Het streven naar kostendekkende tarieven heeft in het verleden geleid tot periodieke
aanpassing van de tarieven van retributies aan loon- en prijsontwikkelingen, voor
zover deze ontwikkelingen van invloed zijn op kosten die de NVWA maakt bij het verrichten
van de hiervoor genoemde keuring- en toezichtwerkzaamheden.
Als gevolg van een herziening van het retributiestelsel worden de tarieven van de
retributies aanzienlijk aangepast.
De tariefsverhoging in deze regeling is in overstemming met Verordening (EG) 882/20041 (verder: Controleverordening) en de in die verordening genoemde mogelijkheid om de
werkelijke kosten in rekening te brengen.

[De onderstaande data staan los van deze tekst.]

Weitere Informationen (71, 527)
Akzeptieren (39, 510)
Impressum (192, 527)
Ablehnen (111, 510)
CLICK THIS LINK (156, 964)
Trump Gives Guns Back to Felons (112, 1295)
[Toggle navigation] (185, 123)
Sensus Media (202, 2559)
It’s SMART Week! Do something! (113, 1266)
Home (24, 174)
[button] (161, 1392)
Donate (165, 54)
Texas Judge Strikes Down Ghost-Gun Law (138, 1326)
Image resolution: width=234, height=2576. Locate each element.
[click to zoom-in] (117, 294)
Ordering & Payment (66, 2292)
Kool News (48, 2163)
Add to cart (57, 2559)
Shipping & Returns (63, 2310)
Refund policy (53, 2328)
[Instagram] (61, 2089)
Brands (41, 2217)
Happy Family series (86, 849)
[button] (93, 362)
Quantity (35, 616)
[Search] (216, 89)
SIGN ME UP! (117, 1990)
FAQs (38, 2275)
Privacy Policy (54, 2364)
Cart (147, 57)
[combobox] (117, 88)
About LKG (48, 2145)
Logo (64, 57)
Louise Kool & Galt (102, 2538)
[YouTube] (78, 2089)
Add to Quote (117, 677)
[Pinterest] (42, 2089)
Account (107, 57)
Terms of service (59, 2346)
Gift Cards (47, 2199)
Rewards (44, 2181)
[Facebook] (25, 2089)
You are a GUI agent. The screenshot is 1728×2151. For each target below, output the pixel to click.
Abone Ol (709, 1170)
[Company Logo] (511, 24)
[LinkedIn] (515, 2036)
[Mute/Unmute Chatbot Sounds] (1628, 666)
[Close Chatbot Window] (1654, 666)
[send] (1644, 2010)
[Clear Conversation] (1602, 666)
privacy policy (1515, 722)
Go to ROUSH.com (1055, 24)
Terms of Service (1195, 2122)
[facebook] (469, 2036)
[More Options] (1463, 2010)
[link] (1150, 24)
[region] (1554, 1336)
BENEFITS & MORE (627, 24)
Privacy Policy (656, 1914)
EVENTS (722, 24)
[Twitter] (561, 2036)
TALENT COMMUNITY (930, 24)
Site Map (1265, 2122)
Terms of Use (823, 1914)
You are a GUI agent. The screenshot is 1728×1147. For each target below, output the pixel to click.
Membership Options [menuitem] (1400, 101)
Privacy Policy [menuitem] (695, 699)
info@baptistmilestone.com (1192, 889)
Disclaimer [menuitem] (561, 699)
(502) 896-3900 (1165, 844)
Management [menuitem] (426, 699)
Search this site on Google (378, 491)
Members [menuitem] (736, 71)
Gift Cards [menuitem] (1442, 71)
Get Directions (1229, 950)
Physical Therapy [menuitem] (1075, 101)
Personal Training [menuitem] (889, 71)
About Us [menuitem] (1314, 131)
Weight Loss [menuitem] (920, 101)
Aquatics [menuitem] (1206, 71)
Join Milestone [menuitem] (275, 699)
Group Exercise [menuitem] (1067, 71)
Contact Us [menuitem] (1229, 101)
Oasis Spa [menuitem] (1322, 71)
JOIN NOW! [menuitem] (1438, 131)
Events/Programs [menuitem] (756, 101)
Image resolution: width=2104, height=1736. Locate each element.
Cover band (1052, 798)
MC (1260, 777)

Hieronder wordt allereerst de herziening van het retributiestelsel uiteengezet. Deze
herziening leidt tot het vaststellen van een nieuwe retributieregeling door de Minister
van Economische Zaken en het aanpassen van de warenwetregeling. Na de uiteenzetting
van de herziening van het retributiestelsel komen de gevolgen van deze herziening
voor de VWS-sectoren aan bod.
2. Herziening retributiestelsel
Het nieuwe retributiestelsel strekt tot vereenvoudiging van de retributiesystematiek,
waardoor het stelsel voor zowel het bedrijfsleven als de NVWA transparanter en duidelijker
wordt. Daartoe wordt het aantal categorieën van tarieven beperkt tot vijf (eerder
waren dat er enkele tientallen). Verder wordt met het nieuwe retributiestelsel aangesloten
bij het huidige kostprijsmodel van de NVWA waardoor weer een adequate koppeling kan
worden gelegd tussen kosten en opbrengsten. Ten slotte wordt de kostendekkendheid
van de tarieven verbeterd. Kostendekkendheid van de tarieven is een belangrijk uitgangspunt
van het retributiestelsel. De herziening van de systematiek biedt daarmee een kader
voor het op peil houden van de noodzakelijke financiële middelen voor goed toezicht
op onder meer voedselveiligheid en dier- en plantgezondheid (zie brief van 21 januari
2013 aan de Tweede Kamer (Kamerstukken II 2012/13, 33 400-XIII, nr. 66)).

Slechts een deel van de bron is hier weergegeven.